= Prompt A =
In the excerpt on bacterial culture, reproduce the passage from "Geographic Solutions" up to and including "for slower-growing cultures.".
= Prompt B =
According to the excerpt on bacterial culture, to approximately what level does a candle jar reduce the oxygen?

= Excerpt provided =
────────────────────────────────────────

Useful for transporting cultures over short distances or for the initial 12-hour growth phase before transferring to a more stable incubator.

Geographic Solutions

In warm climates where ambient temperature approaches 35-37°C, outdoor or interior shade temperatures may be sufficient. Monitor carefully — outdoor temperatures fluctuate more than optimal.

Underground spaces often maintain temperatures near local mean annual temperature. In tropical regions, this may be 25-30°C — somewhat low for optimal growth but sufficient for slower-growing cultures.

Oxygen Requirements

Aerobic organisms (require oxygen): most clinically important bacteria. Require contact with air for growth. Broth cultures need gas exchange — use plugs of cotton wool in the culture vessel neck rather than sealed lids. Liquid cultures should not be so full that surface area to volume ratio is low.

Anaerobic organisms (require absence of oxygen): Clostridium species (tetanus, botulism, gas gangrene), Bacteroides. Extremely difficult to grow without specialized anaerobic jars or sealed vessels with oxygen-removing chemicals (iron filings, sodium pyrogallate). Anaerobic culture is not practical in most rebuilding contexts.

Facultative anaerobes (grow with or without oxygen): most enteric bacteria (E. coli, Salmonella, Shigella). Easy to grow — oxygen is helpful but not essential.

Microaerophilic organisms (need reduced oxygen): Campylobacter, Helicobacter. Require controlled atmosphere — achievable with candle jars (sealed jar with candle burns down oxygen to approximately 5%).

For vaccine production, aerobic and facultative organisms are most practical.

Duration of Incubation

Bacterial growth follows a characteristic pattern:

  1. Lag phase (0-4 hours): organisms adapt to new environment, no net growth
  2. Log/exponential phase (4-16 hours): rapid doubling — population doubles every 20-120 minutes depending on organism
  3. Stationary phase (16-48 hours): nutrients depleted, waste products accumulate, growth slows and equals death
  4. Decline phase (>48 hours): organisms die faster than they grow; cell lysis begins

For vaccine production:

  • Harvest in late log to early stationary phase for maximum viable organisms with preserved surface antigens
  • Do not harvest from decline phase — dead and lysed cells reduce antigen quality and increase endotoxin load
  • Typical harvest: 18-24 hours for fast-growing organisms; 3-5 days for slow growers like Mycobacteria

Visual endpoint: Peak turbidity (cloudiness) in broth culture, just before it begins to clear (clearing = cell lysis = death phase beginning). This is the optimal harvest point.

────────────────────────────────────────

= Information supplied =
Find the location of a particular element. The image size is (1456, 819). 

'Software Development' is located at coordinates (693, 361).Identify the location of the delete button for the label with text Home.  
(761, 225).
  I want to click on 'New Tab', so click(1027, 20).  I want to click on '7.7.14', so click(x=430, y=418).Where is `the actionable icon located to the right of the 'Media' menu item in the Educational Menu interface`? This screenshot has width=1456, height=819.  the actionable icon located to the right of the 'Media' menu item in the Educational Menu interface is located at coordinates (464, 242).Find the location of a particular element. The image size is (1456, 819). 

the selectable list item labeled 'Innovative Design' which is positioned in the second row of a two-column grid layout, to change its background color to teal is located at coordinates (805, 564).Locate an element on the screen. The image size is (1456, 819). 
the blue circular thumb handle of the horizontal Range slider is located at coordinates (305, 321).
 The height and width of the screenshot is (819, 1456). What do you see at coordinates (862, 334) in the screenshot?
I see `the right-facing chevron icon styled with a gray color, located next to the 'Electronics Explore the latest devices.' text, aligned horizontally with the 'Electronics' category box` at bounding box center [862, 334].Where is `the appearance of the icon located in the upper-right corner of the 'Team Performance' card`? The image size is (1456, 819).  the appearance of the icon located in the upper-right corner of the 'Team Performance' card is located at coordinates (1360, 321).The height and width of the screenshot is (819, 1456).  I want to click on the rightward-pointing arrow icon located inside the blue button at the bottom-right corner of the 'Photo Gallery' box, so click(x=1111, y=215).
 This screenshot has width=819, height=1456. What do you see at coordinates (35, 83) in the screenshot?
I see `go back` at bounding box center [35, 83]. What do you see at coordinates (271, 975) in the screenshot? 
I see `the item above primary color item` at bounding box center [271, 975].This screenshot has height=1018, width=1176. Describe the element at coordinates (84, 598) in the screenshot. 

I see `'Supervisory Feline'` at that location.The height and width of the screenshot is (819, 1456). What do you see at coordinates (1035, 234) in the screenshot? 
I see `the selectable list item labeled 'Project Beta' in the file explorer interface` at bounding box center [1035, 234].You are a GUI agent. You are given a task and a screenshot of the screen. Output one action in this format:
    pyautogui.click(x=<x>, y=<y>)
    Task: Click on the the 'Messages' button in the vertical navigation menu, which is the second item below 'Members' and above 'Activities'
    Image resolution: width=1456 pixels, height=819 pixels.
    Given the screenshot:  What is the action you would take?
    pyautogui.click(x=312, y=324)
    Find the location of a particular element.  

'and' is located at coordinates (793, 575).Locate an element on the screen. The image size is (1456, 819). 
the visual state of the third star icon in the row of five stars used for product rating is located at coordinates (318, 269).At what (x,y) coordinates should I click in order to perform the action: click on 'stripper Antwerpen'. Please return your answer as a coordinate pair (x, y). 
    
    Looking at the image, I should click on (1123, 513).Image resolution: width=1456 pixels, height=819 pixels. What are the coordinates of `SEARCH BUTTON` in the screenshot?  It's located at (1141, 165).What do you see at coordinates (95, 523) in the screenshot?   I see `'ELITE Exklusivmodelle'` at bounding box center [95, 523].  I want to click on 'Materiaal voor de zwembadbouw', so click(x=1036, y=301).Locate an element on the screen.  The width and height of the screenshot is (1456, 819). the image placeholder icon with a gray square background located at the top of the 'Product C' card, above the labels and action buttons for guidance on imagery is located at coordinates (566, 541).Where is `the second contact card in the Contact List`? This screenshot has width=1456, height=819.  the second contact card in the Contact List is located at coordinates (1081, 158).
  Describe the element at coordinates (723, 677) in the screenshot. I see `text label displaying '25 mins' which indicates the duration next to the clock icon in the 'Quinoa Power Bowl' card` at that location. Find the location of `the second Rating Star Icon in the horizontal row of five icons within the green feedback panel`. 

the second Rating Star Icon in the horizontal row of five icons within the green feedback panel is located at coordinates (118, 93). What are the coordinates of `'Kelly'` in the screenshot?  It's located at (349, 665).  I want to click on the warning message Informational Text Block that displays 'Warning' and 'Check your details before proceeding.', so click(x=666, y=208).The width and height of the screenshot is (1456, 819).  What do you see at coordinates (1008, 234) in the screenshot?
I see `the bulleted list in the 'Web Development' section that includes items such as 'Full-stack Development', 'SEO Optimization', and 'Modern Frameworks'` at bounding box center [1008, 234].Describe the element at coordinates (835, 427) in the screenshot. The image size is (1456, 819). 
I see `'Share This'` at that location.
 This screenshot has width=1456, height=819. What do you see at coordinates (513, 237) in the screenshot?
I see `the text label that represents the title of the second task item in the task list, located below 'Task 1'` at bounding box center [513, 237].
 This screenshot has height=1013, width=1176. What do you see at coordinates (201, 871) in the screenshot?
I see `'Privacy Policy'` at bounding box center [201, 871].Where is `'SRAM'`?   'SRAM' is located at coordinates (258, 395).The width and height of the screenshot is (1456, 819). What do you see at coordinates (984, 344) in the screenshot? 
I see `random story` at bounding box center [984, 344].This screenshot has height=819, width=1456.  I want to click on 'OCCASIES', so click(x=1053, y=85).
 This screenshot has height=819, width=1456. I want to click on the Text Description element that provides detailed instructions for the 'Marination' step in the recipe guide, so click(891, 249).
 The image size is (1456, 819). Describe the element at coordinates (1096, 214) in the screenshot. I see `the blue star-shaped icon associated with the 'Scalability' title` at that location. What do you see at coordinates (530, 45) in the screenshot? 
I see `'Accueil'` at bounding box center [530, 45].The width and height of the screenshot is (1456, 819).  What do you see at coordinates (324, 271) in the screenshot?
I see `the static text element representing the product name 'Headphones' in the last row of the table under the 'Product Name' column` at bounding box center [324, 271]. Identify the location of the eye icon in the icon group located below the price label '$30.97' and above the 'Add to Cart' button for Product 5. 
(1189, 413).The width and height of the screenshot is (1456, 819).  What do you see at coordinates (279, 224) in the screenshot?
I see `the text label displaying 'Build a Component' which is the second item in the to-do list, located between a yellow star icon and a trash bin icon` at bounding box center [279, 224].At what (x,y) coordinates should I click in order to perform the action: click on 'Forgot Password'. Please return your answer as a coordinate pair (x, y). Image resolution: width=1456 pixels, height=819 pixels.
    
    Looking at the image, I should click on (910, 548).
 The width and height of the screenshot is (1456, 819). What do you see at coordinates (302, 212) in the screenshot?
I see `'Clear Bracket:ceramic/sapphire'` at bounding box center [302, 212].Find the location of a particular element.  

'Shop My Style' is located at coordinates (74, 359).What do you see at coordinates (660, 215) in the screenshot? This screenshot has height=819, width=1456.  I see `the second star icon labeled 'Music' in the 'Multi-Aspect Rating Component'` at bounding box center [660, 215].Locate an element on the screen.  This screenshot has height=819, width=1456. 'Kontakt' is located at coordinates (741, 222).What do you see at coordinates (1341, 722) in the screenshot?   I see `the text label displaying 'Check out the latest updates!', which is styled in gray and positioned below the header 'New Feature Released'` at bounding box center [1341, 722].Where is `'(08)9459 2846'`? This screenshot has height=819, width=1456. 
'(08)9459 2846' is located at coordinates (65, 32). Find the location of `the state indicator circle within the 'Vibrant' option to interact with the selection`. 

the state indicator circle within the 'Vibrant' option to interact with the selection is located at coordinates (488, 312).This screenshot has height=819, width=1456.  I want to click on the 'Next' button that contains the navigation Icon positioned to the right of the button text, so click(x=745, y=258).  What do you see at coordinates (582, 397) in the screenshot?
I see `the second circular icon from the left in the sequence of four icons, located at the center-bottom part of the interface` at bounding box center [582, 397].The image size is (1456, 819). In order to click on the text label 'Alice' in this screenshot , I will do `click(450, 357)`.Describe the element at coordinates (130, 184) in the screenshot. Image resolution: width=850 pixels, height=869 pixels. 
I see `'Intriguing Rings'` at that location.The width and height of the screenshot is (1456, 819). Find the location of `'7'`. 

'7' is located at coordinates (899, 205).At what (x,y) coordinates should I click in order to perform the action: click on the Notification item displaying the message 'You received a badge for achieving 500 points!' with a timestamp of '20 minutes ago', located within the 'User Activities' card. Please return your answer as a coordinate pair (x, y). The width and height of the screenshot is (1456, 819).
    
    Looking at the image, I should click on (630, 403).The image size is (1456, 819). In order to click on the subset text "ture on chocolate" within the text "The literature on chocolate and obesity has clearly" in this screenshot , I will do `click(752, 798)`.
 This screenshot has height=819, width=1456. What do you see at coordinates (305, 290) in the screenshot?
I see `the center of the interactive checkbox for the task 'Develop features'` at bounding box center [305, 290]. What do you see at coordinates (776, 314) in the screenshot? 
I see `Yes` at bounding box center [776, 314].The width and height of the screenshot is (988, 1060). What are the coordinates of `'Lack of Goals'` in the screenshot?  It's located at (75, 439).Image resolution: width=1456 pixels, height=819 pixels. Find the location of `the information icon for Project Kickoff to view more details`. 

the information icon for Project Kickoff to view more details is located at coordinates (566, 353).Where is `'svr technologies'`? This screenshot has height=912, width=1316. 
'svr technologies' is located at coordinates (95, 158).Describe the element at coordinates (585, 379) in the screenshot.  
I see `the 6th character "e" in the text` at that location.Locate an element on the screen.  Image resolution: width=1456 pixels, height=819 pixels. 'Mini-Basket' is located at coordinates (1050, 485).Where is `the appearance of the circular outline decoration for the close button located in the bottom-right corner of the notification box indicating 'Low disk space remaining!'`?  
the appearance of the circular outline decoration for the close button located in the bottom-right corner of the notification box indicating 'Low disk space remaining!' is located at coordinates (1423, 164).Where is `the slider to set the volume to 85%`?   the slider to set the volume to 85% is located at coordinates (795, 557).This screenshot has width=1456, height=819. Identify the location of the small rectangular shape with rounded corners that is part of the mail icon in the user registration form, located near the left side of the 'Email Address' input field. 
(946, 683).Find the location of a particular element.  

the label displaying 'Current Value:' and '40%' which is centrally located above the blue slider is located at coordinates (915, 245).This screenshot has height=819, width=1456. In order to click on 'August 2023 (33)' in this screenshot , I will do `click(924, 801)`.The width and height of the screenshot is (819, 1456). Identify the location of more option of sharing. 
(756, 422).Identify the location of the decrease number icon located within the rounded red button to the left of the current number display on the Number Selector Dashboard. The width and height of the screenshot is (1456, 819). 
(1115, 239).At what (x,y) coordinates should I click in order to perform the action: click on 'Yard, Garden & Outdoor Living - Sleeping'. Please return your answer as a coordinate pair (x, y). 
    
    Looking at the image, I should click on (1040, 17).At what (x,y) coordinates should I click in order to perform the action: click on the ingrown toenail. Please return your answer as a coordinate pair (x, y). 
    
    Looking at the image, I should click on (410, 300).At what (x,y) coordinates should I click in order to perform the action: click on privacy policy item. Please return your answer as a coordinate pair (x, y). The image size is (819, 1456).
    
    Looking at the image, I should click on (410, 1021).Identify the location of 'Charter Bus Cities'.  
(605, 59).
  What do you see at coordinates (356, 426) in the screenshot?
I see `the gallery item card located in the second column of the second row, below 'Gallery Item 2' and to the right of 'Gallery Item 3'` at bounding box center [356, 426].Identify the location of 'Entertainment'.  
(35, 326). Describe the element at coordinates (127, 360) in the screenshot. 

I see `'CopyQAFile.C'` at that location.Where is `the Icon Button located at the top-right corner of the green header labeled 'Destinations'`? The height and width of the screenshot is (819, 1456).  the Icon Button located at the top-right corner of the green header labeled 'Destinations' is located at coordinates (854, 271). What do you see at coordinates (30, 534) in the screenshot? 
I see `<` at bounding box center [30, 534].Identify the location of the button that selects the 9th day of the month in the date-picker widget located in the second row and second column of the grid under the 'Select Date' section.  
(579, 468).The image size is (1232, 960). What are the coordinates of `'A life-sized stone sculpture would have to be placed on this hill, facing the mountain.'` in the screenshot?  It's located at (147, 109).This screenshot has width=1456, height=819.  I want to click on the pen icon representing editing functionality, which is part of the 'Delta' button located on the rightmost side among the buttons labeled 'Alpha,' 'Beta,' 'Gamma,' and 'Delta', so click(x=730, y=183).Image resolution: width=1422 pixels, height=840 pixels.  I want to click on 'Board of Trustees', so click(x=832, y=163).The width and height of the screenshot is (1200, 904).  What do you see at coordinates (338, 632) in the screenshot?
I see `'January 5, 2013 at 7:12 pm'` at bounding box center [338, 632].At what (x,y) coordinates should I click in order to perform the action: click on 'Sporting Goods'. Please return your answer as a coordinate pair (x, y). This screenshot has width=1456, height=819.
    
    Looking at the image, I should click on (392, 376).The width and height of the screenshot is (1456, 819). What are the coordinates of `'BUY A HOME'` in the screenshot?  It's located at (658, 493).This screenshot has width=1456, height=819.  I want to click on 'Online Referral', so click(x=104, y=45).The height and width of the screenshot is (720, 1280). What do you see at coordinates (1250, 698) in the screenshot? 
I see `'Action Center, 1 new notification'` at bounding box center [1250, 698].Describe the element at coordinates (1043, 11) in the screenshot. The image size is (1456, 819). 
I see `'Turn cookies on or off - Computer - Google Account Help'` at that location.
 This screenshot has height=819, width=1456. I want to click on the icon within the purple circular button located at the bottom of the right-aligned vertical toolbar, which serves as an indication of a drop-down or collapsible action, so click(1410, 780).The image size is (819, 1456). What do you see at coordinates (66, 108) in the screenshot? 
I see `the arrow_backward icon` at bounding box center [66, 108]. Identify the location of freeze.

────────────────────────────────────────

= Exercise response A =
Geographic Solutions

In warm climates where ambient temperature approaches 35-37°C, outdoor or interior shade temperatures may be sufficient. Monitor carefully — outdoor temperatures fluctuate more than optimal.

Underground spaces often maintain temperatures near local mean annual temperature. In tropical regions, this may be 25-30°C — somewhat low for optimal growth but sufficient for slower-growing cultures.

= Exercise response B =
Approximately 5%.